Frequently Asked Questions
- If my total testosterone is normal on a blood test, why might I still feel symptoms of low testosterone?
- Several genetic variables can produce low functional androgen status despite normal total testosterone. High SHBG due to SHBG gene variants reduces free testosterone below what total testosterone implies. A longer AR CAG repeat length means androgen receptors respond less sensitively to the testosterone that is present. High aromatase activity from CYP19A1 variants converts more testosterone to estradiol, reducing androgenic signaling while raising estrogenic signaling. Any of these — alone or in combination — can produce symptomatic low androgen status that standard total testosterone testing misses.
- Does the AR CAG repeat length affect risk for prostate cancer?
- Research has found associations between shorter AR CAG repeats — indicating more sensitive androgen receptors — and more aggressive prostate cancer behavior once it develops. The receptor’s heightened sensitivity to DHT may promote more vigorous cell proliferation in prostate tissue. This doesn’t mean shorter CAG repeats cause prostate cancer, but it does suggest that androgen receptor sensitivity is one genetic variable influencing how aggressively prostate cancer progresses if it occurs. Longer CAG repeats are associated with a somewhat more favorable prostate cancer risk profile in epidemiological studies.
- Why does body fat lower testosterone in men?

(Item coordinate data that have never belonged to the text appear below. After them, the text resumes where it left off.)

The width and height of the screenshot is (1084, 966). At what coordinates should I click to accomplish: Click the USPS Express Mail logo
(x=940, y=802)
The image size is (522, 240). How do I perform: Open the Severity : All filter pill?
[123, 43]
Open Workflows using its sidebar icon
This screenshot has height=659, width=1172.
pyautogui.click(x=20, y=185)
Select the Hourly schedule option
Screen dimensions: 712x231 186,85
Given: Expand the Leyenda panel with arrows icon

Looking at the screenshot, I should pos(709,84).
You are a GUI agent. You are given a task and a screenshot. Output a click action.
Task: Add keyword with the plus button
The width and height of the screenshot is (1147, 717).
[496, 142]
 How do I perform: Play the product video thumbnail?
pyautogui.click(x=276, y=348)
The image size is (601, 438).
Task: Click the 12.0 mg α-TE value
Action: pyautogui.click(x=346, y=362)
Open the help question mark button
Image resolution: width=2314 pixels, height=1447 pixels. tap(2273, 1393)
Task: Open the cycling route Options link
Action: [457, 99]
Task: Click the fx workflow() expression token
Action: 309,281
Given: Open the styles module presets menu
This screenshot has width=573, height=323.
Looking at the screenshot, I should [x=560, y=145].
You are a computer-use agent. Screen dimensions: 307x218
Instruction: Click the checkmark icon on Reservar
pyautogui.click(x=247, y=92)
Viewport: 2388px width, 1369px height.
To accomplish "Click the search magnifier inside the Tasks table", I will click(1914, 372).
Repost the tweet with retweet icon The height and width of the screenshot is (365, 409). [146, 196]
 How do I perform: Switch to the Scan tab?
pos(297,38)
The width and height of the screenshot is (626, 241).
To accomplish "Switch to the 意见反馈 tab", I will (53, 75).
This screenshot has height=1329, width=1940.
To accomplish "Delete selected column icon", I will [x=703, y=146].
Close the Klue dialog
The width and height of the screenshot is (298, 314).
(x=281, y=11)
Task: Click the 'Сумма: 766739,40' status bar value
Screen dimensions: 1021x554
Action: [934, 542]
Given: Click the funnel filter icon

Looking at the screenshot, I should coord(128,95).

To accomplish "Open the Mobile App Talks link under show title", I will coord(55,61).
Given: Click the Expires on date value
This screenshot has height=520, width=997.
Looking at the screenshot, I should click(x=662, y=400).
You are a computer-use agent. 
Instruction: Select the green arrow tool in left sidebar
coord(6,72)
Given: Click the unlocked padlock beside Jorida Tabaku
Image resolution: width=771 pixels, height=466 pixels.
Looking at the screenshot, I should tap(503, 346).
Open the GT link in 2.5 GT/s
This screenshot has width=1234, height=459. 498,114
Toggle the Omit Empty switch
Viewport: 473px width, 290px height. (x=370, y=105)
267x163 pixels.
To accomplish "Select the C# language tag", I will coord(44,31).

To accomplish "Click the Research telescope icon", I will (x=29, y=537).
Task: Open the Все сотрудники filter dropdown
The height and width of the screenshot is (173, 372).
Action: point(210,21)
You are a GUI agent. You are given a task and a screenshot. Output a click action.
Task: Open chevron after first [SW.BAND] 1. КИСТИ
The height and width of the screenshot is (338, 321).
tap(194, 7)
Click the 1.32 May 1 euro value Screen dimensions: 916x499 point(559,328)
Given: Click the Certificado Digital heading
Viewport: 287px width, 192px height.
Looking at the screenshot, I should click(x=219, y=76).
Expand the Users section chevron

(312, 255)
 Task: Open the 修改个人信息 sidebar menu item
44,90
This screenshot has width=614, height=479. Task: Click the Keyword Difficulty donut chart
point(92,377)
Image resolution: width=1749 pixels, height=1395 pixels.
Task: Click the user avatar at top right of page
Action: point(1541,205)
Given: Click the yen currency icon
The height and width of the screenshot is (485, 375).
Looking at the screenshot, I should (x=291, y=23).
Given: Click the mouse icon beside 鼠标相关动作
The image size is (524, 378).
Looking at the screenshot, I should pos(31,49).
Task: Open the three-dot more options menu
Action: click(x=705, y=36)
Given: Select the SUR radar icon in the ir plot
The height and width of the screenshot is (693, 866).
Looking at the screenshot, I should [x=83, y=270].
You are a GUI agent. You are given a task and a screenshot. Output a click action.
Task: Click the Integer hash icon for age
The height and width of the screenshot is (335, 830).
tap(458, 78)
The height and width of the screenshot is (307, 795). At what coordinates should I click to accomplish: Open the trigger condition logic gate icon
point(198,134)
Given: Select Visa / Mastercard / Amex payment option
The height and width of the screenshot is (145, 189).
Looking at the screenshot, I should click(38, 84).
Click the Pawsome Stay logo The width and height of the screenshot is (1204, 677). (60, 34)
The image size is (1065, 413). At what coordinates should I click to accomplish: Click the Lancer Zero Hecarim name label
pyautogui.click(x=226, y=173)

- Adipose tissue contains aromatase enzyme, which converts testosterone to estradiol. More body fat — particularly visceral fat — means more aromatase activity and more testosterone being diverted to estradiol conversion. The resulting higher estradiol also feeds back to the hypothalamus and pituitary, suppressing LH release and thereby reducing the signal driving testicular testosterone production. Men with high-activity CYP19A1 variants are more sensitive to this effect, meaning the same amount of excess body fat produces a larger reduction in their testosterone-to-estradiol ratio than it does in men with lower-activity aromatase genetics.
- What is DHT, and is it good or bad?
- DHT is dihydrotestosterone — a more potent androgen than testosterone itself, produced from testosterone by 5α-reductase enzymes in certain tissues. It drives androgenic effects in the prostate, skin, and hair follicles more powerfully than testosterone does. Whether DHT is “good or bad” depends entirely on context: it is essential for normal male development, contributes to libido and sexual function, and supports certain androgenic tissue effects. At the same time, excess DHT activity in the prostate contributes to benign prostatic hyperplasia, and DHT’s effect on hair follicles drives male pattern hair loss in genetically susceptible men. The balance matters more than the absolute level.
- Can genetics explain why some men respond better to testosterone therapy than others?
- Yes, significantly. AR CAG repeat length influences how sensitively tissues respond to administered testosterone — men with shorter repeats may achieve greater clinical benefit from a given dose, while those with longer repeats may need higher levels to achieve comparable effects. SHBG genetics determines how much administered testosterone is bound versus free. CYP19A1 variants influence how much is aromatized to estradiol, which affects both the ratio of androgenic to estrogenic effects and the need for aromatase inhibitor use alongside therapy. Understanding these genetic factors before initiating testosterone therapy provides a more personalized basis for dosing and monitoring decisions.